=== Task brief ===
Every line of the data below must be given again exactly.

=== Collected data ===
---
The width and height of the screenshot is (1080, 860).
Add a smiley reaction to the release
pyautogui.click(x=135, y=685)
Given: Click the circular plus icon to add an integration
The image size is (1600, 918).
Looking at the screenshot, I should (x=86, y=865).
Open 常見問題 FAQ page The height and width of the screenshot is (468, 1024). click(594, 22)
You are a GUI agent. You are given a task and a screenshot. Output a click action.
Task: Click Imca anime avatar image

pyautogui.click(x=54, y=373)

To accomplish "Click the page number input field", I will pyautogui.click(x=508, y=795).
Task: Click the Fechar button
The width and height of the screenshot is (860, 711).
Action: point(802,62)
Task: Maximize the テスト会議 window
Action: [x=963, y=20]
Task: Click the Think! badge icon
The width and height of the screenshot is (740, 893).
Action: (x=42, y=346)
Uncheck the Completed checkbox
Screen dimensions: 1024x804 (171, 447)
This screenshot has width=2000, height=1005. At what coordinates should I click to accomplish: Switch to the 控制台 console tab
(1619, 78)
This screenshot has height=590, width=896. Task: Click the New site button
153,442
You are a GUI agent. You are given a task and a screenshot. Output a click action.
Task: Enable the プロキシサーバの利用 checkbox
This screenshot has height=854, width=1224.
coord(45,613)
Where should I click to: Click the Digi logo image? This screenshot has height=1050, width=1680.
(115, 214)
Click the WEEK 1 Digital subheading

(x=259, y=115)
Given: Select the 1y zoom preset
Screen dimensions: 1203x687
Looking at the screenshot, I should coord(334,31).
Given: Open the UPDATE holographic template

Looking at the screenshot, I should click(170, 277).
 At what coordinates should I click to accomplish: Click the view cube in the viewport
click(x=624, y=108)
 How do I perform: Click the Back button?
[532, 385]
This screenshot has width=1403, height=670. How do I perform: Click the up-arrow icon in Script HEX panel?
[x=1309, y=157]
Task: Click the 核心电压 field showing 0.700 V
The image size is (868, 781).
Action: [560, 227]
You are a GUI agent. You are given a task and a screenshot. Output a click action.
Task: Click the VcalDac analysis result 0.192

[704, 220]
---
=== Written solution ===
The width and height of the screenshot is (1080, 860).
Add a smiley reaction to the release
pyautogui.click(x=135, y=685)
Given: Click the circular plus icon to add an integration
The image size is (1600, 918).
Looking at the screenshot, I should (x=86, y=865).
Open 常見問題 FAQ page The height and width of the screenshot is (468, 1024). click(594, 22)
You are a GUI agent. You are given a task and a screenshot. Output a click action.
Task: Click Imca anime avatar image

pyautogui.click(x=54, y=373)

To accomplish "Click the page number input field", I will pyautogui.click(x=508, y=795).
Task: Click the Fechar button
The width and height of the screenshot is (860, 711).
Action: point(802,62)
Task: Maximize the テスト会議 window
Action: [x=963, y=20]
Task: Click the Think! badge icon
The width and height of the screenshot is (740, 893).
Action: (x=42, y=346)
Uncheck the Completed checkbox
Screen dimensions: 1024x804 (171, 447)
This screenshot has width=2000, height=1005. At what coordinates should I click to accomplish: Switch to the 控制台 console tab
(1619, 78)
This screenshot has height=590, width=896. Task: Click the New site button
153,442
You are a GUI agent. You are given a task and a screenshot. Output a click action.
Task: Enable the プロキシサーバの利用 checkbox
This screenshot has height=854, width=1224.
coord(45,613)
Where should I click to: Click the Digi logo image? This screenshot has height=1050, width=1680.
(115, 214)
Click the WEEK 1 Digital subheading

(x=259, y=115)
Given: Select the 1y zoom preset
Screen dimensions: 1203x687
Looking at the screenshot, I should coord(334,31).
Given: Open the UPDATE holographic template

Looking at the screenshot, I should click(170, 277).
 At what coordinates should I click to accomplish: Click the view cube in the viewport
click(x=624, y=108)
 How do I perform: Click the Back button?
[532, 385]
This screenshot has width=1403, height=670. How do I perform: Click the up-arrow icon in Script HEX panel?
[x=1309, y=157]
Task: Click the 核心电压 field showing 0.700 V
The image size is (868, 781).
Action: [560, 227]
You are a GUI agent. You are given a task and a screenshot. Output a click action.
Task: Click the VcalDac analysis result 0.192

[704, 220]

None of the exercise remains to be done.